TEXTO FORNECIDO
Cortes na internet promovidos pelo governo afetam economia da Índia

Quer durem três dias ou mais de um ano, os “apagões” de internet deixam os moradores desconectados de tudo, desde serviços essenciais a notícias precisas

Crédito: tohamina/ Freepik

Javeria Khalid 4 minutos de leitura

Em julho de 2015, o primeiro-ministro indiano Narendra Modi dirigiu-se a uma plateia com mais de 15 mil pessoas em Deli. Ele disse: “sonho com uma Índia digital na qual 1,2 bilhão de indianos conectados impulsionam a inovação.”

Esse discurso marcou o início da campanha Digital India, uma iniciativa ambiciosa do Estado que visa estabelecer o país como uma futura superpotência digital.

Na década seguinte, o governo construiu uma extensa infraestrutura digital, levando mais pessoas a adotar e depender de uma conexão com a internet para tudo, desde acesso à saúde até transações financeiras.

No início de 2024, a taxa de penetração na Índia era de 52,4% da população total, com o país contando com mais de 751,5 milhões de usuários ativos. No entanto, conforme o governo aumentava a dependência da internet, também começava a cortar seu acesso.

Nos últimos cinco anos, a Índia se tornou líder mundial em “apagões” de internet, fazendo isso por uma série de motivos, desde reprimir a violência e conter protestos até impedir que estudantes trapaceiem em exames escolares.

“Há uma Índia digital de um lado... mas, quando há uma situação em que não se tem confiança na garantia da lei e da ordem, uma das primeiras coisas que acontece é uma restrição à internet”, afirma Prateek Waghre, diretor executivo da Internet Freedom Foundation, que trabalha para defender a liberdade online e a privacidade na Índia.

Em 2022, o país registrou 84 desligamentos da internet – mais do que na Ucrânia, que teve 22 interrupções naquele ano em meio à guerra com a Rússia. Nos primeiros seis meses de 2023, a Índia impôs quase tantos “apagões” quanto em todo o ano anterior.

ENUNCIADO DO EXERCÍCIO
Dê continuidade à reportagem sobre os apagões de internet na Índia, começando logo após a última frase.

Registros de dados salvos

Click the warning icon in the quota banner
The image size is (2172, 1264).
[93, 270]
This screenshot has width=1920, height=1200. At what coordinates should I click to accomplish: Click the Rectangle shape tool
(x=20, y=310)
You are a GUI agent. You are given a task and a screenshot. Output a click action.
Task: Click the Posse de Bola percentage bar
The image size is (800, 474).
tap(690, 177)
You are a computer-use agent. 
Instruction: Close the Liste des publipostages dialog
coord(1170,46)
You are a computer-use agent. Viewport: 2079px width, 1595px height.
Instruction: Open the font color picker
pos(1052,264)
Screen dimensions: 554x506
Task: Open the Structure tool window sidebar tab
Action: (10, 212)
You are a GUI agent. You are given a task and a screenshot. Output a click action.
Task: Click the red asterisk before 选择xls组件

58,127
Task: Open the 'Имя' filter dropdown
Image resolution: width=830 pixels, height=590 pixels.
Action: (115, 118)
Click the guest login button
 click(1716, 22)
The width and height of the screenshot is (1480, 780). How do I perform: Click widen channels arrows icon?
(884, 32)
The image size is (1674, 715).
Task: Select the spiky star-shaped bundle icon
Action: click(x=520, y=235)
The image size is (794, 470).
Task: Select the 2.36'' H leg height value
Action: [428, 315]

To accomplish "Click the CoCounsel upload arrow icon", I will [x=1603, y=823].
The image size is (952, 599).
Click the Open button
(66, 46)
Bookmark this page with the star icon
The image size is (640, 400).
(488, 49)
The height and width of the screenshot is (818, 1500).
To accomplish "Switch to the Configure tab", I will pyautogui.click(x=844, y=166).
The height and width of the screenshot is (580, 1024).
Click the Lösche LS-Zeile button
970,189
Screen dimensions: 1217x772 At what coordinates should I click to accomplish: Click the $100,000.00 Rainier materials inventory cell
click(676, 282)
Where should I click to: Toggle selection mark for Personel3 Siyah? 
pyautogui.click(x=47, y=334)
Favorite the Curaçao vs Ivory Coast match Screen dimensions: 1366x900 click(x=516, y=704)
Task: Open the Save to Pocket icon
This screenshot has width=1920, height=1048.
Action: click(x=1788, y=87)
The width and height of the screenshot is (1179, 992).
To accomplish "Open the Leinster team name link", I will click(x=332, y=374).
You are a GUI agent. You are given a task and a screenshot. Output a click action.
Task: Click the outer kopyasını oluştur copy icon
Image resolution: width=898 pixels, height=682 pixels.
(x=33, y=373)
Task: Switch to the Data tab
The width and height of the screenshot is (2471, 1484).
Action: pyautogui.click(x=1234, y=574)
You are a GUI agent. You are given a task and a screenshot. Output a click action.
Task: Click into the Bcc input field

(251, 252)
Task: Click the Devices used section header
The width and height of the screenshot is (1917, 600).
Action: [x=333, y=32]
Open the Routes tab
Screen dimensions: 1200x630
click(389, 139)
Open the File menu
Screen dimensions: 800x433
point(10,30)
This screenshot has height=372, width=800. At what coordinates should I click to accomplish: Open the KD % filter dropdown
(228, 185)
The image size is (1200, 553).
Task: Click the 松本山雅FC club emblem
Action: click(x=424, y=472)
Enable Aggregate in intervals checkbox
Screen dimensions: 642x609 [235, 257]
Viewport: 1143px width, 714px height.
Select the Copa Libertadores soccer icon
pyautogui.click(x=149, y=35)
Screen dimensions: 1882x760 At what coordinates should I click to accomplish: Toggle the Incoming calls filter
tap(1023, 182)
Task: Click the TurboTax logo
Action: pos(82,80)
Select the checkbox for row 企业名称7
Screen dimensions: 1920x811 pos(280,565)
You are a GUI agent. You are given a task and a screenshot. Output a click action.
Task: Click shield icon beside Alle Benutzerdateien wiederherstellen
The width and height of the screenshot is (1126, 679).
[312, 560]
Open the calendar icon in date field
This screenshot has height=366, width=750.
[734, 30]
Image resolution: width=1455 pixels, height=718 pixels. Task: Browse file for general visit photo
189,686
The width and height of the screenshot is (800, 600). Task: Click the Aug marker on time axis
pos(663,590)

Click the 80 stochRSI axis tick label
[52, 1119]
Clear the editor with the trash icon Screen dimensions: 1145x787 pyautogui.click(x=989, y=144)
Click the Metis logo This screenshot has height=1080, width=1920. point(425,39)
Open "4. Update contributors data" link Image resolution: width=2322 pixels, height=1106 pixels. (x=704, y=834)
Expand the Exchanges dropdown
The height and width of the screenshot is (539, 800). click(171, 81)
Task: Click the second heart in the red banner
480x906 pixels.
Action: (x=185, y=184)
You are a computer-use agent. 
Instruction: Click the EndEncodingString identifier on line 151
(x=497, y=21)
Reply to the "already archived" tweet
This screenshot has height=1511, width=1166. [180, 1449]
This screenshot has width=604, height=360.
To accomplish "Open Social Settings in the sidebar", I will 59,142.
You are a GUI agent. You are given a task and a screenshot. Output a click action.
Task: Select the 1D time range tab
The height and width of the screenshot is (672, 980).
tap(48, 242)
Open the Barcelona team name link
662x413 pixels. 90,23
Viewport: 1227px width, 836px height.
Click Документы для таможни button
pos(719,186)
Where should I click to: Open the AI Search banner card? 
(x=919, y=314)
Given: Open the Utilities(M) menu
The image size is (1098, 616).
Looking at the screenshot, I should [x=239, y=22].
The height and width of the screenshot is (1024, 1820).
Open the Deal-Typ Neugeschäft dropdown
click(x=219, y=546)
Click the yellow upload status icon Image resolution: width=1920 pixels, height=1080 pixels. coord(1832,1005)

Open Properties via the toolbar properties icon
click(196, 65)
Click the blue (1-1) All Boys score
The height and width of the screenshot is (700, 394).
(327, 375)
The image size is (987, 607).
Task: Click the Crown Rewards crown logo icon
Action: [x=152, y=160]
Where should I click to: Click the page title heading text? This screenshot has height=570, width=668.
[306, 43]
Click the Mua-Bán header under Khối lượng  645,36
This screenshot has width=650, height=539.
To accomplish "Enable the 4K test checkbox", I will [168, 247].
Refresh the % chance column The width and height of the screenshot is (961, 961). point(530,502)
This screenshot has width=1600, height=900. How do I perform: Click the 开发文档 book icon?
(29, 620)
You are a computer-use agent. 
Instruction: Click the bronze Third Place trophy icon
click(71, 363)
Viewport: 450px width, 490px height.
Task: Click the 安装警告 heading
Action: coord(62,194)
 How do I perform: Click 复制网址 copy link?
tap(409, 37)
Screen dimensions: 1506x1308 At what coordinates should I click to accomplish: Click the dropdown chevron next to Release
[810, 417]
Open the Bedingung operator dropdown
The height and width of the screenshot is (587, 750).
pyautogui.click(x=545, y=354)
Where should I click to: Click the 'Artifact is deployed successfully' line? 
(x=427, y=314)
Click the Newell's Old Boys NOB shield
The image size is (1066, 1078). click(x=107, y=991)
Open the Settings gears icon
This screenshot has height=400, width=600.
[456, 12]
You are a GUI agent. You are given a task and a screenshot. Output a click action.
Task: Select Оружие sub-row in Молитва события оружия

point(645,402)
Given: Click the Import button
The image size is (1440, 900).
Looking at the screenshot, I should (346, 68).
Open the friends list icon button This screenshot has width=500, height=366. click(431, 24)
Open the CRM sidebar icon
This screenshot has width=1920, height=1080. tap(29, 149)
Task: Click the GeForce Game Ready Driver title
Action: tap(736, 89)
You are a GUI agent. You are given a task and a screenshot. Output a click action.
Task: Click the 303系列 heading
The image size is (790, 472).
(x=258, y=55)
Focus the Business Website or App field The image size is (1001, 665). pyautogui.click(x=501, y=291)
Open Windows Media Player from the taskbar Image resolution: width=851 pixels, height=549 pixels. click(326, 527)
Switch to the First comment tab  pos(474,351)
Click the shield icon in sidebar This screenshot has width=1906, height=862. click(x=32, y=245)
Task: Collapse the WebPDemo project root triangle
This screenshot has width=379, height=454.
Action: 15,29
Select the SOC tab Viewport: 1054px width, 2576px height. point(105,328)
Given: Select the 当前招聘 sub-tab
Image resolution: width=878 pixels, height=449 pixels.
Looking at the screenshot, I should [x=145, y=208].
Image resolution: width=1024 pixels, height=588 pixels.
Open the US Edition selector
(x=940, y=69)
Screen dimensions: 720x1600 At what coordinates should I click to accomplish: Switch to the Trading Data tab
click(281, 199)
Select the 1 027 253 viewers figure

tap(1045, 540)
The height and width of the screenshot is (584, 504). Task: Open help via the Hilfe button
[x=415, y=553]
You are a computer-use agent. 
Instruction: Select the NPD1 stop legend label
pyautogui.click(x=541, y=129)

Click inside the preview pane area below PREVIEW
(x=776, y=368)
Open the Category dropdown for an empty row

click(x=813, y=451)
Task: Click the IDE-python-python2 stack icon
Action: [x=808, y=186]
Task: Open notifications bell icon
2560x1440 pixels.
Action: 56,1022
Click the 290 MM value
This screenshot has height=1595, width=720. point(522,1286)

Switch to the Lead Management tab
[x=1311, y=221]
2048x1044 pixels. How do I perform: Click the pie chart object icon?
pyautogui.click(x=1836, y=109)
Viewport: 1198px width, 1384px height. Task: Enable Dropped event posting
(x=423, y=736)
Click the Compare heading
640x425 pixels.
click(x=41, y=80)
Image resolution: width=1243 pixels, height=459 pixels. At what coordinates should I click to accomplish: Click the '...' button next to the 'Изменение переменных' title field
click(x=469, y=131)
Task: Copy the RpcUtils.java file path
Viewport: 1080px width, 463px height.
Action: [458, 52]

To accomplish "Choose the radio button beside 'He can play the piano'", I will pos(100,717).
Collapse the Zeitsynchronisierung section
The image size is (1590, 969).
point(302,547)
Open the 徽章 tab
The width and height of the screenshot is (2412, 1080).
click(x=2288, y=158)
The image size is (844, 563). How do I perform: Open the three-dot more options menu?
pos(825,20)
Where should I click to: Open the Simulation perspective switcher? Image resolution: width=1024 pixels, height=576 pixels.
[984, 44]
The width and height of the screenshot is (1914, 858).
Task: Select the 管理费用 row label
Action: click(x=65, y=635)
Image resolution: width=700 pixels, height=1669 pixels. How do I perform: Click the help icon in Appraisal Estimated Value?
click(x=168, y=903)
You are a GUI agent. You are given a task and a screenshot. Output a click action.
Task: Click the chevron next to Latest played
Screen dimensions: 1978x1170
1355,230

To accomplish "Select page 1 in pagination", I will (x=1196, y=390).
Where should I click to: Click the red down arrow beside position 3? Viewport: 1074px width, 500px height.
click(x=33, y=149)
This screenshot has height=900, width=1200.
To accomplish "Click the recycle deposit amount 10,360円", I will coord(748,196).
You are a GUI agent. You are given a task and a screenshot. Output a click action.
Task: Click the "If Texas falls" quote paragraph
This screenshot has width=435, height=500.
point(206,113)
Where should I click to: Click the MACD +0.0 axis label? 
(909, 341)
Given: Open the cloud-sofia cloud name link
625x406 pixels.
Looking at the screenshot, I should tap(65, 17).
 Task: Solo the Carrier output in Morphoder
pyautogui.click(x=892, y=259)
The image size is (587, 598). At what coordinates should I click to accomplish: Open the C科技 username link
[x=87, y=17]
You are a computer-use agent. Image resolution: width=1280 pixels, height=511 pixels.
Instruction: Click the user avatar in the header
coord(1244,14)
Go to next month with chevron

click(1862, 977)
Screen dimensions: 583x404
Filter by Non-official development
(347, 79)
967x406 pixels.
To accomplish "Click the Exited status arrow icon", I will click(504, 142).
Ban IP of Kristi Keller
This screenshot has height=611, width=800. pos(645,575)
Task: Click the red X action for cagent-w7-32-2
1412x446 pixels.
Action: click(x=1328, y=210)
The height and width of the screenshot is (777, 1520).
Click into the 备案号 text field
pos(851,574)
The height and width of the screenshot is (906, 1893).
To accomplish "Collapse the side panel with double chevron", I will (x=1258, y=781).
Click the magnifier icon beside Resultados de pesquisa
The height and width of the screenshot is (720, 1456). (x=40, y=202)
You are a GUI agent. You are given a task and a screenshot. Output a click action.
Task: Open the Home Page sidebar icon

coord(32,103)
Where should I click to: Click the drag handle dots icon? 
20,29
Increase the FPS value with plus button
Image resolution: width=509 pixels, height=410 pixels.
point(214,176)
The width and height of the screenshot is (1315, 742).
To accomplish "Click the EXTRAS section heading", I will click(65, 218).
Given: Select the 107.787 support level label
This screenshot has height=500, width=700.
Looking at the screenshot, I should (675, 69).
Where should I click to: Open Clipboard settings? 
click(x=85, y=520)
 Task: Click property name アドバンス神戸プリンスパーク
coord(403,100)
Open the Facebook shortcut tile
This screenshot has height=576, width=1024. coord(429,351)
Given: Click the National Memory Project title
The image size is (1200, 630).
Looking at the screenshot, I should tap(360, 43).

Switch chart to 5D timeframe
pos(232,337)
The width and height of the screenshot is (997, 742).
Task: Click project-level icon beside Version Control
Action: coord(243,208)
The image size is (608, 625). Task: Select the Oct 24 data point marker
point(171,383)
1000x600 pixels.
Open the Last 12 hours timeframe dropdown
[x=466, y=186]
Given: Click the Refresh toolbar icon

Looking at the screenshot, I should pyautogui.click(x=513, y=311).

RESULTADO
A VIDA SEM INTERNET

Embora tenham se tornado mais comuns, esses desligamentos têm fortes consequências. Perder a conexão com a internet causa estragos na vida cotidiana das pessoas em áreas afetadas, na economia e na capacidade dos indivíduos de acessar informações precisas, inclusive sobre os eventos que provocaram as interrupções no serviço.

O “apagão” mais longo do país, que teve início em agosto de 2019 e durou 552 dias, é um exemplo claro de como pessoas comuns são afetadas pelo corte nas comunicações.

Nos últimos cinco anos, a Índia se tornou líder mundial em cortes de internet. Nos primeiros seis meses de 2023, foram quase tantos “apagões” quanto em todo o ano anterior.

Iniciado quando o governo revogou o status autônomo das regiões de Jammu e Caxemira, o bloqueio de comunicações – que coincidiu com o envio de milhares de tropas para a região em antecipação a protestos generalizados – interferiu completamente na vida diária da população.

A medida deixou 500 mil desempregados – desde centenas de milhares de trabalhadores da indústria têxtil até pessoas como Ali Mehdi, consultor de serviços financeiros, que pediu para não ter seu nome verdadeiro revelado.

A falta de internet significava que ele não podia realizar seu trabalho, o que gerou muita ansiedade econômica. “Temos famílias para sustentar... nos preocupamos com nossos filhos que precisam estudar e fazer aulas online”, relata o consultor.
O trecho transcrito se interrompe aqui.